Rows of pointing data
□ □ □
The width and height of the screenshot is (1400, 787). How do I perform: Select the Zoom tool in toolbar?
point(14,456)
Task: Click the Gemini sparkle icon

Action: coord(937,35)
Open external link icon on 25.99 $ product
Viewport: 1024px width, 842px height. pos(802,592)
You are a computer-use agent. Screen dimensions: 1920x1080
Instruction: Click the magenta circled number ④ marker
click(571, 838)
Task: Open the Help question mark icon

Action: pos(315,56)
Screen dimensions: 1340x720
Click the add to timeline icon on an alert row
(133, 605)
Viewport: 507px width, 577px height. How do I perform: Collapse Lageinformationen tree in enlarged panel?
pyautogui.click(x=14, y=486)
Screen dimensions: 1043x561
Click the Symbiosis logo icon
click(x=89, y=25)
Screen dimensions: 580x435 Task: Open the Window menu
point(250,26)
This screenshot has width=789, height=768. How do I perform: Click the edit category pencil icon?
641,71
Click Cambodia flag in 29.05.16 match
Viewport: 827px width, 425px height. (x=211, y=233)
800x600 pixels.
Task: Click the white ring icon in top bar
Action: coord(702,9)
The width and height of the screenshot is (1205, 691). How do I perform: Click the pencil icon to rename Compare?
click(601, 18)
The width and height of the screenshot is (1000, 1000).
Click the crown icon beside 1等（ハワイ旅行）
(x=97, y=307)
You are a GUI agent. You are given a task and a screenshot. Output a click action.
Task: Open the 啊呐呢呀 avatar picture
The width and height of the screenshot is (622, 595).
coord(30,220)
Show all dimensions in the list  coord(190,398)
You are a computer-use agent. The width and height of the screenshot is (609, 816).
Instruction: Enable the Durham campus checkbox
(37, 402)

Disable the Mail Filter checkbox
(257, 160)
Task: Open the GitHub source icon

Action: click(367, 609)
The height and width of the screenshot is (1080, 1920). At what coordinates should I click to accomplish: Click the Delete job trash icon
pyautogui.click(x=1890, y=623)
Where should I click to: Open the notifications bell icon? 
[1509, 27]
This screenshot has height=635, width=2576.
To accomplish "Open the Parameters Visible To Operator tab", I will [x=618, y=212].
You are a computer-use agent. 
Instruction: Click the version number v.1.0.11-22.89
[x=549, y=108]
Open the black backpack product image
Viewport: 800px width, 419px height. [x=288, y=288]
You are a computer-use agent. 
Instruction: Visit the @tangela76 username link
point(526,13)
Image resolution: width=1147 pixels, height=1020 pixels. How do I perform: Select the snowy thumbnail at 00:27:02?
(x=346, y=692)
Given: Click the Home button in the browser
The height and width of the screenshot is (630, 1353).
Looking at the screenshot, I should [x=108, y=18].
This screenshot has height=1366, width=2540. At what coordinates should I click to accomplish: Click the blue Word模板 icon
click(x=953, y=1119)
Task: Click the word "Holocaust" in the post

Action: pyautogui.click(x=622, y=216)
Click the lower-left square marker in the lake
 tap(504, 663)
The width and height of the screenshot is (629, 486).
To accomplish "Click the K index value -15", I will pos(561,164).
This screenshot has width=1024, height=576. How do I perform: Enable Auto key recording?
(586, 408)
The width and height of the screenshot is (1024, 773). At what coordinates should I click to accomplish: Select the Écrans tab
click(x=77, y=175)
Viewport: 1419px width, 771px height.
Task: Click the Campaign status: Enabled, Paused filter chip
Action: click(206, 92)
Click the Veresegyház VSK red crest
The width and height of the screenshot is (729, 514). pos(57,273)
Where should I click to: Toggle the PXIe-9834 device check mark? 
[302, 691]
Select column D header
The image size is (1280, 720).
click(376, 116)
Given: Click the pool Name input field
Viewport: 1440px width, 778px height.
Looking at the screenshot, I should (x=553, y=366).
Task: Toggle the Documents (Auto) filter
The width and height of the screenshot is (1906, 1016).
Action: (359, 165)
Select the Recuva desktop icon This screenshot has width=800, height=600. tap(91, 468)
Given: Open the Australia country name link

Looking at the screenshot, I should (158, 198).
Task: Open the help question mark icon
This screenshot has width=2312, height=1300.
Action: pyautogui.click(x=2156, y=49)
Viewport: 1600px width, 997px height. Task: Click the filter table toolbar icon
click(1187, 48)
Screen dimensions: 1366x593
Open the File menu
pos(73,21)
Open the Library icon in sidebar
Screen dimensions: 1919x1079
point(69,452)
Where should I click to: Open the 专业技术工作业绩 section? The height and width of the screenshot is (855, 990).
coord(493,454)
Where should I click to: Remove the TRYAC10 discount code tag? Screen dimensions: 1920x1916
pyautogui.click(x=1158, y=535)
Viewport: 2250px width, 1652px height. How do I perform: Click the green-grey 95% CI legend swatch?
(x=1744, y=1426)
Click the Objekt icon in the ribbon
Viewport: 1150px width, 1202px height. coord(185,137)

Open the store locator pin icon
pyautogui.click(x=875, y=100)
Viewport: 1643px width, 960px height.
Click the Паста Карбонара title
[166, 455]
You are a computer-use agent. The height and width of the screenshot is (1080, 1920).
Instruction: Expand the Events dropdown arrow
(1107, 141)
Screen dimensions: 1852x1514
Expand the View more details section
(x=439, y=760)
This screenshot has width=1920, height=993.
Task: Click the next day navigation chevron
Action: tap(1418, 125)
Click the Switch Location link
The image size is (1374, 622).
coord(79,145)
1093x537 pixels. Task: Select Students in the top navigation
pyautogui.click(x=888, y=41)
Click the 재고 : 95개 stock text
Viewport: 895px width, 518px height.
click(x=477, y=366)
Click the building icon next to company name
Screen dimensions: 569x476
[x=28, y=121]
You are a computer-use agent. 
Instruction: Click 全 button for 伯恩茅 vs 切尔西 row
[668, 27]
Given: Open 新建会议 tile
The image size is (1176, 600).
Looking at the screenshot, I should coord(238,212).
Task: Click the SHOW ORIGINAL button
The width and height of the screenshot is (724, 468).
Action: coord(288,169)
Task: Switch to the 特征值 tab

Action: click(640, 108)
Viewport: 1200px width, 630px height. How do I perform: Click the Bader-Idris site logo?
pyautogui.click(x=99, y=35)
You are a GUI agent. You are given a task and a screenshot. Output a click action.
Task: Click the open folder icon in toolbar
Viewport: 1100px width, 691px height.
□ □ □
- _Aim_
Reproduce the rows above verbatim, from the line containing "Where should I click to: Remove" through the line containing "pyautogui.click(x=99, y=35)", including both of those lines.

- _Result_
Where should I click to: Remove the TRYAC10 discount code tag? Screen dimensions: 1920x1916
pyautogui.click(x=1158, y=535)
Viewport: 2250px width, 1652px height. How do I perform: Click the green-grey 95% CI legend swatch?
(x=1744, y=1426)
Click the Objekt icon in the ribbon
Viewport: 1150px width, 1202px height. coord(185,137)

Open the store locator pin icon
pyautogui.click(x=875, y=100)
Viewport: 1643px width, 960px height.
Click the Паста Карбонара title
[166, 455]
You are a computer-use agent. The height and width of the screenshot is (1080, 1920).
Instruction: Expand the Events dropdown arrow
(1107, 141)
Screen dimensions: 1852x1514
Expand the View more details section
(x=439, y=760)
This screenshot has width=1920, height=993.
Task: Click the next day navigation chevron
Action: tap(1418, 125)
Click the Switch Location link
The image size is (1374, 622).
coord(79,145)
1093x537 pixels. Task: Select Students in the top navigation
pyautogui.click(x=888, y=41)
Click the 재고 : 95개 stock text
Viewport: 895px width, 518px height.
click(x=477, y=366)
Click the building icon next to company name
Screen dimensions: 569x476
[x=28, y=121]
You are a computer-use agent. 
Instruction: Click 全 button for 伯恩茅 vs 切尔西 row
[668, 27]
Given: Open 新建会议 tile
The image size is (1176, 600).
Looking at the screenshot, I should coord(238,212).
Task: Click the SHOW ORIGINAL button
The width and height of the screenshot is (724, 468).
Action: coord(288,169)
Task: Switch to the 特征值 tab

Action: click(640, 108)
Viewport: 1200px width, 630px height. How do I perform: Click the Bader-Idris site logo?
pyautogui.click(x=99, y=35)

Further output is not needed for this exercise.